Home Forums Modern Military Aviation Missiles and Munitions US Navy to halt procurement of Tomahawk, Hellfire missiles Reply To: US Navy to halt procurement of Tomahawk, Hellfire missiles

#1788958
Tony
Participant

Simple sound business principles…..a crude analogy in business is “just-in-time” stock replenishment….means you free up working capital and funds for other activities….that’s why shops keep just enough stock in hand….wait for cash flow in from earlier sales to better spend what funds are to hand (or in this case: what national defence budget is available in the year).

…..only people who would want unfettered expenditure, even in straitened times, are shareholders of defence companies…..a good example of unchecked and unnecessary expenditure is the massive expansion during the Reagan years when even world War II battleships were re-activated at great cost (huge expensive manpower required as well) only to be de-activated after a relatively short time at great cost that could be better spent elsewhere.

Winners?

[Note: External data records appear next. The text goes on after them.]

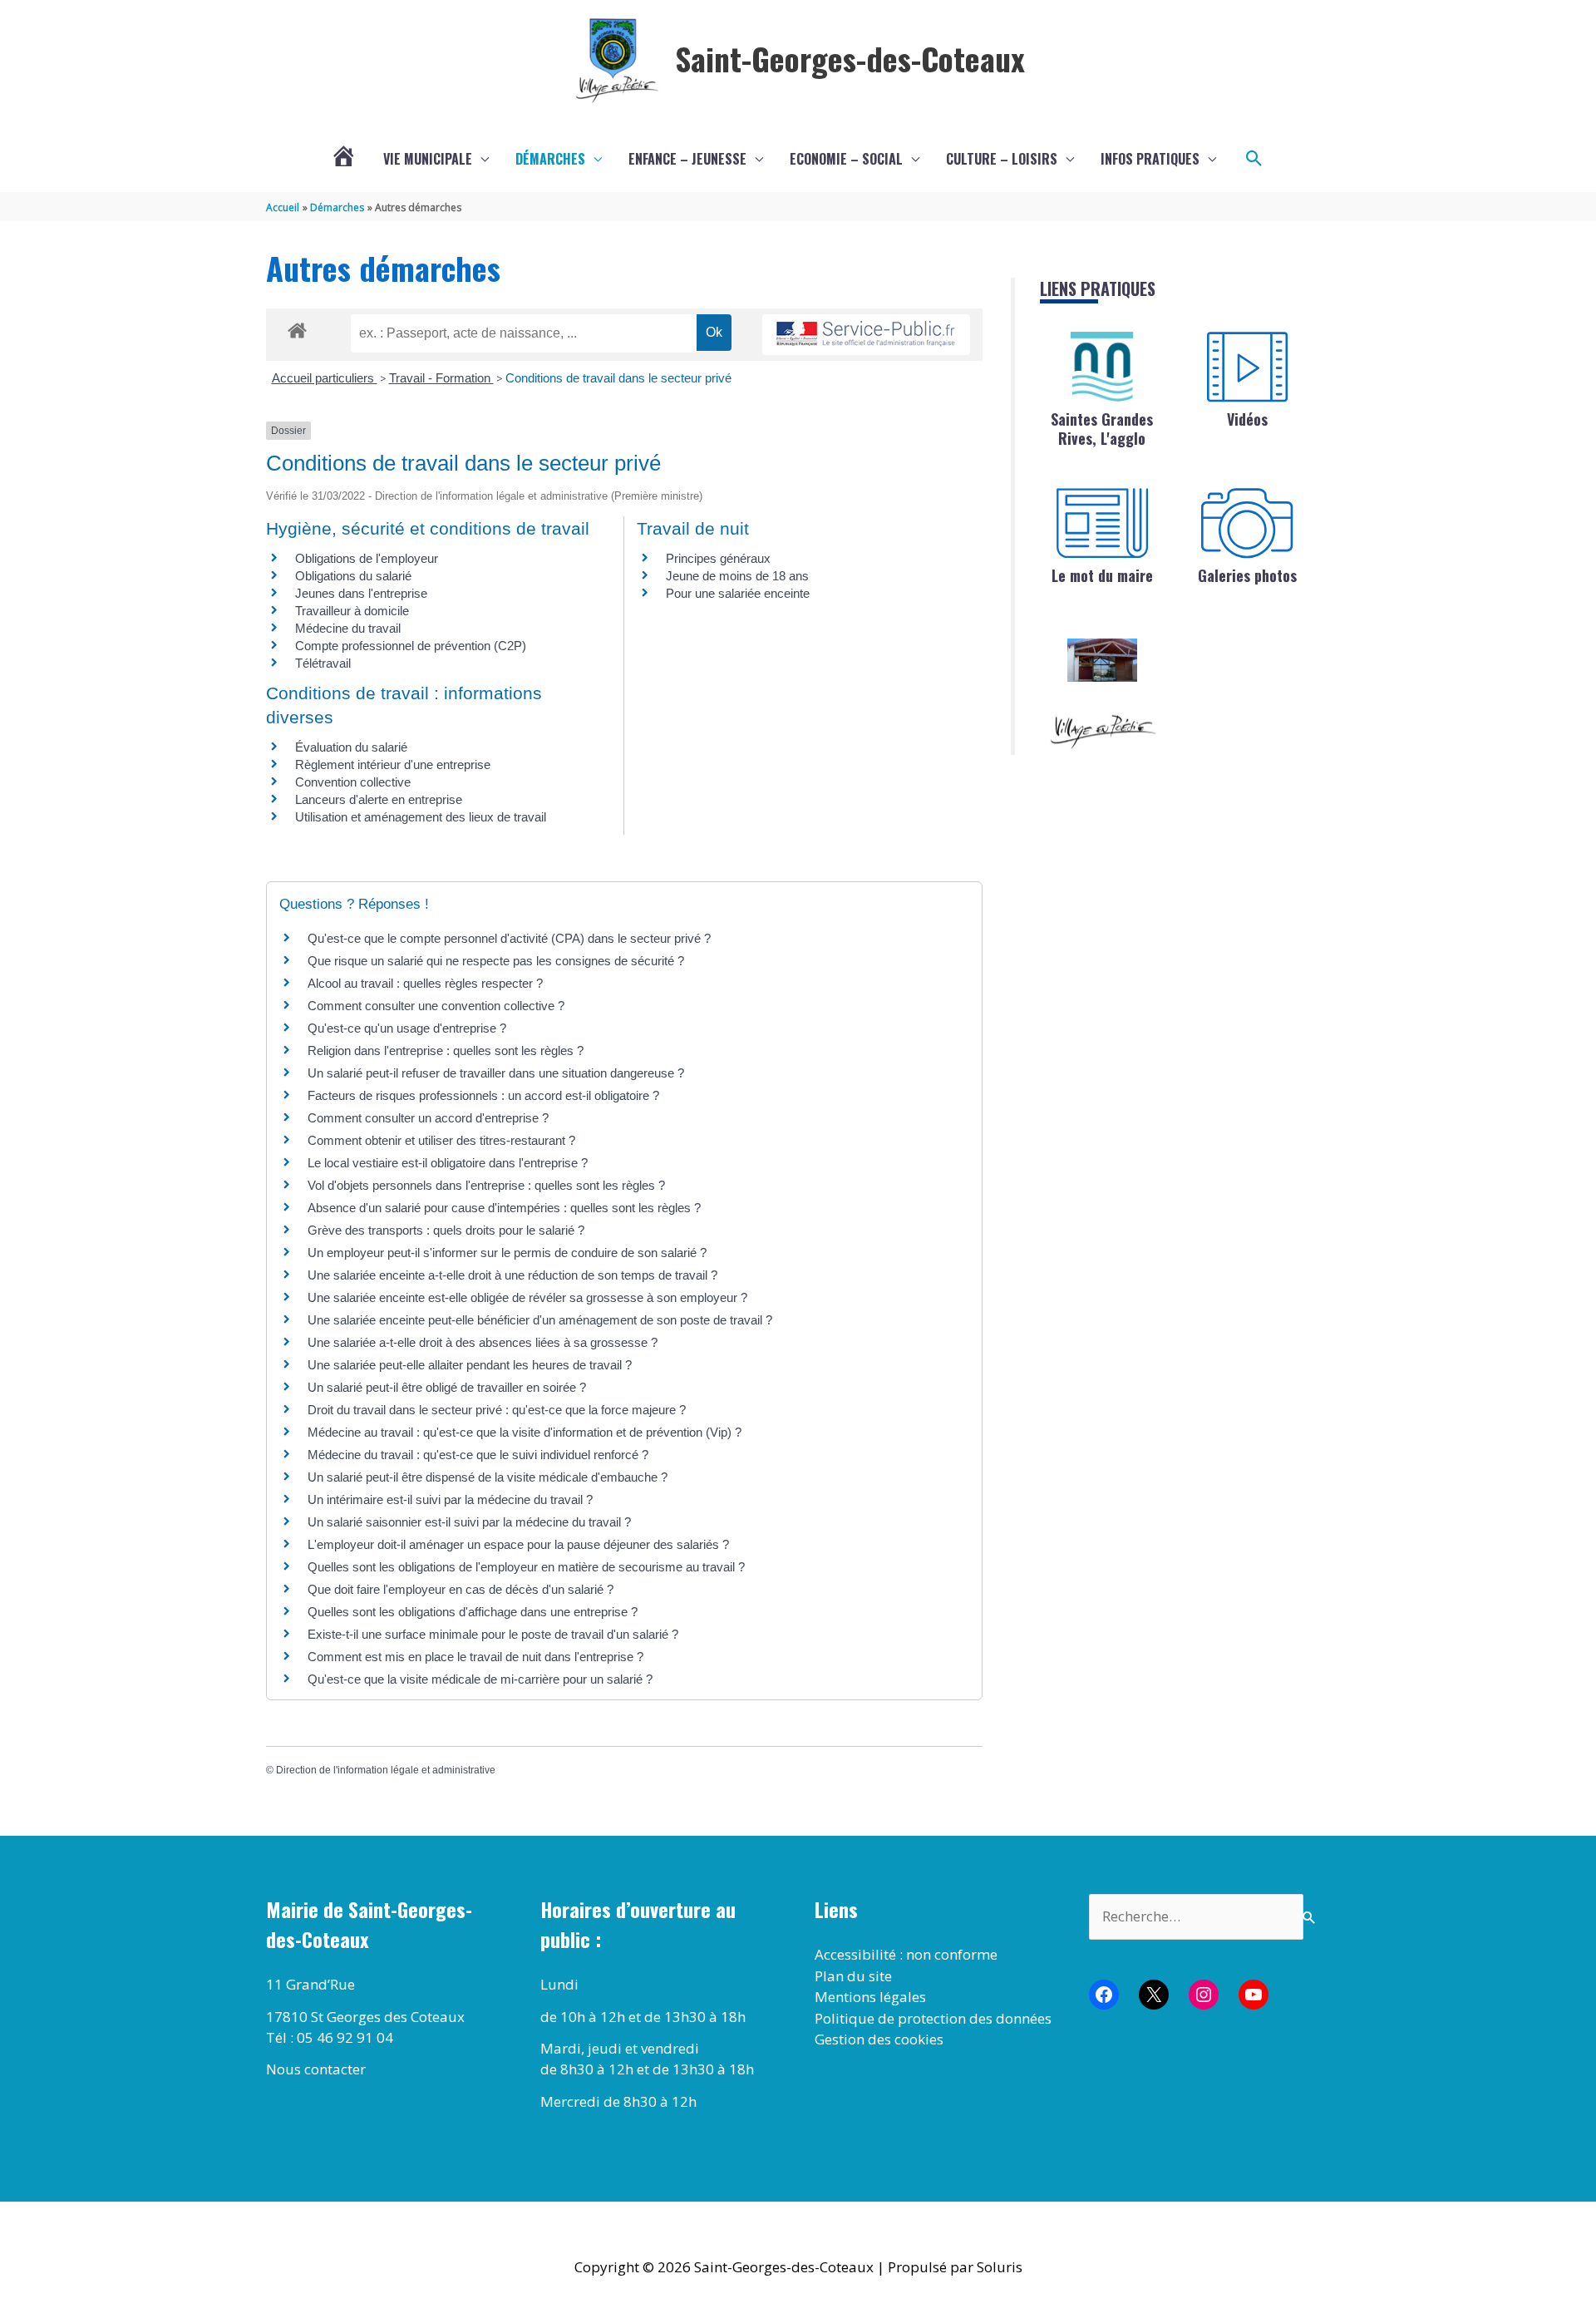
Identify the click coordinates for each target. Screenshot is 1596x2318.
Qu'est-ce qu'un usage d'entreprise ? (407, 1028)
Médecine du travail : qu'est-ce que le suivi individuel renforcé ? (478, 1455)
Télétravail (323, 663)
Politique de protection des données (933, 2018)
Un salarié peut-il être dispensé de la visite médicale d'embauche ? (487, 1477)
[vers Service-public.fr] (866, 334)
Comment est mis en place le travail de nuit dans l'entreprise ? (475, 1657)
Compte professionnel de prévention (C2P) (410, 646)
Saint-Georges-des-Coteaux (850, 58)
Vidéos (1247, 419)
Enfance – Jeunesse (687, 159)
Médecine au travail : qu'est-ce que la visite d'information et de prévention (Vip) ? (524, 1432)
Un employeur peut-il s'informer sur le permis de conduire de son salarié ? (507, 1252)
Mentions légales (870, 1996)
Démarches (550, 159)
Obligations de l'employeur (366, 558)
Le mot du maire (1102, 575)
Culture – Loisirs (1001, 159)
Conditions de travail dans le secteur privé (618, 378)
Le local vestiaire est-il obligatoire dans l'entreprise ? (448, 1163)
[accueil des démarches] (297, 327)
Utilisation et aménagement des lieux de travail (420, 817)
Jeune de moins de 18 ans (737, 576)
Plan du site (853, 1975)
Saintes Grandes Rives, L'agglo (1102, 428)
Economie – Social (846, 159)
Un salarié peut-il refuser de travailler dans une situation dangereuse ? (496, 1073)
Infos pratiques (1150, 159)
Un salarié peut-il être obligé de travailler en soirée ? (447, 1387)
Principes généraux (718, 558)
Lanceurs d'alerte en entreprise (378, 799)
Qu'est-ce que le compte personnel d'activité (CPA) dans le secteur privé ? (509, 938)
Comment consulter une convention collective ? (436, 1006)
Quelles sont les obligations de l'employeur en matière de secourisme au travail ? (526, 1567)
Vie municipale (427, 159)
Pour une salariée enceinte (738, 593)
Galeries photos (1247, 575)
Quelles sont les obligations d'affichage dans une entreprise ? (473, 1612)
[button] (1254, 159)
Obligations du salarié (353, 576)
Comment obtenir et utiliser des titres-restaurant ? (441, 1140)
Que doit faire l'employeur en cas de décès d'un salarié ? (460, 1589)
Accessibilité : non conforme (906, 1954)
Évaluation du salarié (351, 747)
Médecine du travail (348, 628)
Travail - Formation (441, 378)
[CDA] (1102, 367)
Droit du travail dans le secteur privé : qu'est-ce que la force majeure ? (497, 1410)
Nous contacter (316, 2069)
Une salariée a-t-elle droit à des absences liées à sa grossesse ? (483, 1342)
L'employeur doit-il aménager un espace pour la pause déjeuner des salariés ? (518, 1544)
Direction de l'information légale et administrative (385, 1770)
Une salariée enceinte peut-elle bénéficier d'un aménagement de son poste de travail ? (540, 1320)
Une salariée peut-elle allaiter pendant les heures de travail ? (470, 1365)
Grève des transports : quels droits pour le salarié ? (446, 1230)
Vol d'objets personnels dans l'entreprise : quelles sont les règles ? (486, 1185)
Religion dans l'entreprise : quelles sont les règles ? (446, 1050)
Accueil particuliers (324, 378)
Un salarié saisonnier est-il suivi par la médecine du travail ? (469, 1522)
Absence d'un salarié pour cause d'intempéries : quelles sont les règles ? (504, 1208)
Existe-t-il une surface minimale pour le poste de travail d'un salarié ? (493, 1634)
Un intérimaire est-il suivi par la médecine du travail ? (450, 1499)
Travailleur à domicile (352, 611)
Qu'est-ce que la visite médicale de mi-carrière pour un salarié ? (480, 1679)
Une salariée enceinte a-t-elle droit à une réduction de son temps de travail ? (512, 1275)
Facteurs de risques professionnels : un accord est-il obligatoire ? (483, 1095)
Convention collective (353, 782)
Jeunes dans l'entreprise (361, 593)
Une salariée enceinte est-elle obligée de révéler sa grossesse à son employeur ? (527, 1297)
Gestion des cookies (879, 2039)
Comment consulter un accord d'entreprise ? (428, 1118)
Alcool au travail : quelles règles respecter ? (425, 983)
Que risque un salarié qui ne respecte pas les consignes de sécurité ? (497, 961)
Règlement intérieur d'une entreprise (392, 764)
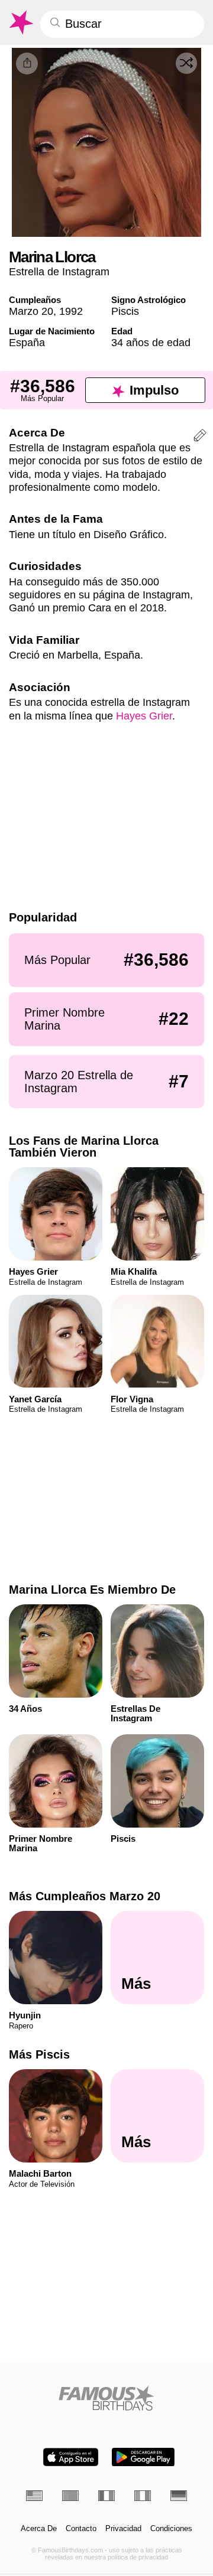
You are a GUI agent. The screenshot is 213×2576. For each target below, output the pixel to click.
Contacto (81, 2528)
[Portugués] (70, 2495)
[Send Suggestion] (200, 437)
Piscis (125, 311)
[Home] (107, 2398)
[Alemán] (178, 2495)
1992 (71, 311)
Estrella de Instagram (59, 271)
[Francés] (106, 2495)
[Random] (186, 63)
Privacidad (123, 2528)
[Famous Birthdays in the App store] (70, 2457)
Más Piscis (39, 2054)
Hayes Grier (144, 715)
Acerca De (39, 2528)
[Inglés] (34, 2495)
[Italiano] (142, 2495)
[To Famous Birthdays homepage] (20, 22)
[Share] (27, 63)
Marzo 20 (31, 311)
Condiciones (171, 2528)
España (27, 342)
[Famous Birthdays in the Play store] (143, 2457)
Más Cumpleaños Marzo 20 (84, 1896)
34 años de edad (151, 342)
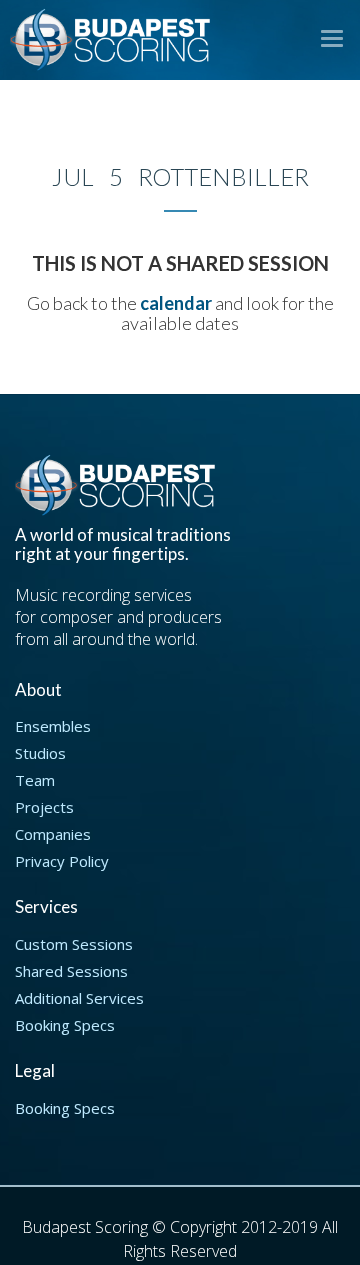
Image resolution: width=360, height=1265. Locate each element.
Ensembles (53, 726)
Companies (53, 834)
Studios (40, 753)
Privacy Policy (62, 861)
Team (35, 780)
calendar (176, 303)
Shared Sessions (71, 971)
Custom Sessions (74, 944)
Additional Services (79, 998)
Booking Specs (65, 1025)
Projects (44, 807)
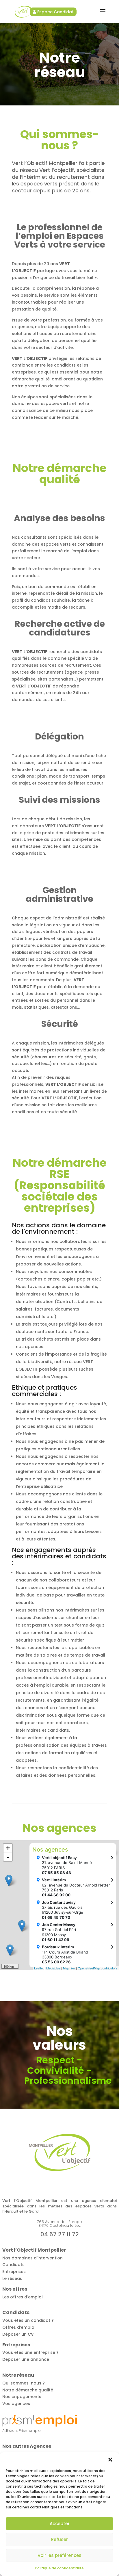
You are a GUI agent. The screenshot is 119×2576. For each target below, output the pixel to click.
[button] (110, 2459)
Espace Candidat (55, 12)
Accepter (60, 2524)
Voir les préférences (59, 2555)
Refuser (59, 2539)
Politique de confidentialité (59, 2568)
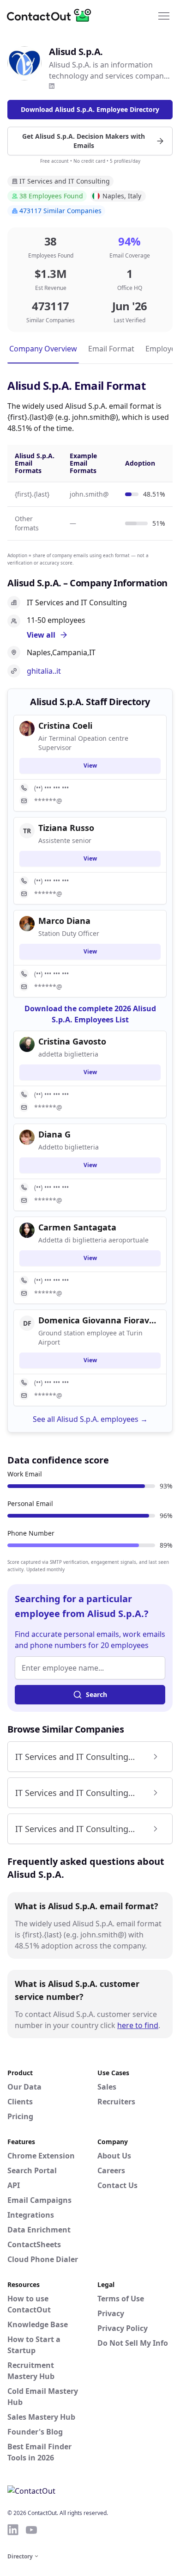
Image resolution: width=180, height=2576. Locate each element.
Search (96, 1694)
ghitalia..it (44, 671)
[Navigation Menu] (164, 15)
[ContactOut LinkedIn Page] (12, 2529)
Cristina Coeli (65, 725)
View (90, 765)
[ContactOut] (52, 15)
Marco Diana (64, 920)
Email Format (111, 349)
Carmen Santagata (77, 1227)
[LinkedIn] (51, 86)
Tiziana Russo (66, 827)
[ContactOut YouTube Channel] (31, 2529)
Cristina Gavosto (72, 1041)
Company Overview (43, 349)
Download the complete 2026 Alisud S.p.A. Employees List (90, 1014)
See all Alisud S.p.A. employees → (90, 1419)
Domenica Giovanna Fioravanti (99, 1320)
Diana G (54, 1134)
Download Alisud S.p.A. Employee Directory (90, 109)
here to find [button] (137, 2025)
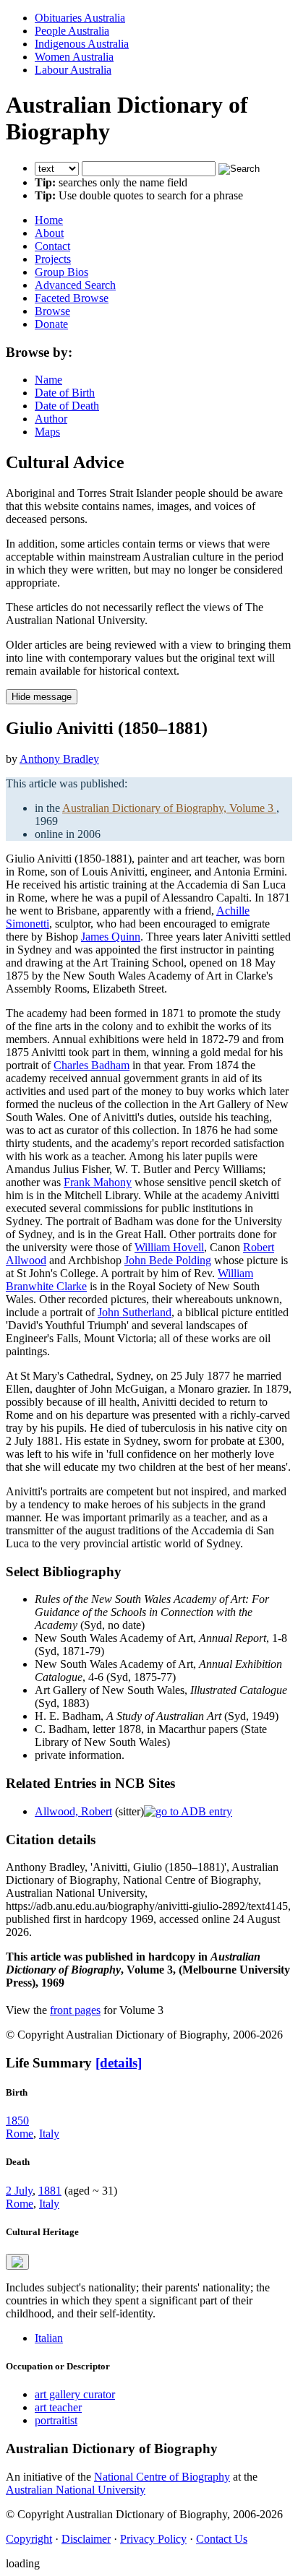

People who owned stock in defence companies….never underestimate simple human greed for money as a prime driver of where a nation’s budget goes…..if you throw enough money at any weapon system, including stealth and generation-6 or whatever-number-I-say differentiates-my-system and even the F-35 (!) , you can make it work! …..followed of course by the usual iterations of countermeasures by the other side.

Hopsalot, you said you don’t get why people think highly of Gripen NG and are puzzled why people question the need to spend money on say the F-35 when the only country that needs “day one” offensive weapon systems is the good old US of A….most of the smaller nations could get by for their “normal” mission needs with say Gripen NG at a fraction of the cost.

….if they want to join in on the coat tails of America to “regime-change” another country that I contend will become increasingly more difficult to do and it will be more difficult to take public opinion with you due to it being more difficult to pull the wool over people’s eyes with so much information available to the public instead of just a small elite or political class.

….forget Iraq I just found out after 1914 cabinet papers were released after the 100 year rule that the foreign secretary Grey simply didn’t tell the Prime Minister Asquith for three years of a policy and plans to ship over a British Expeditionary Force to assist the French under the Entente Cordiale….these secret provisions and agreements some suggest, amongst other factors, led to a chain of events with a involuntary momentum of their own, to the First World War I…..secret addendums to treaties are more difficult to keep secret in these open and transparent times….that’s what we’re fighting for isn’t it?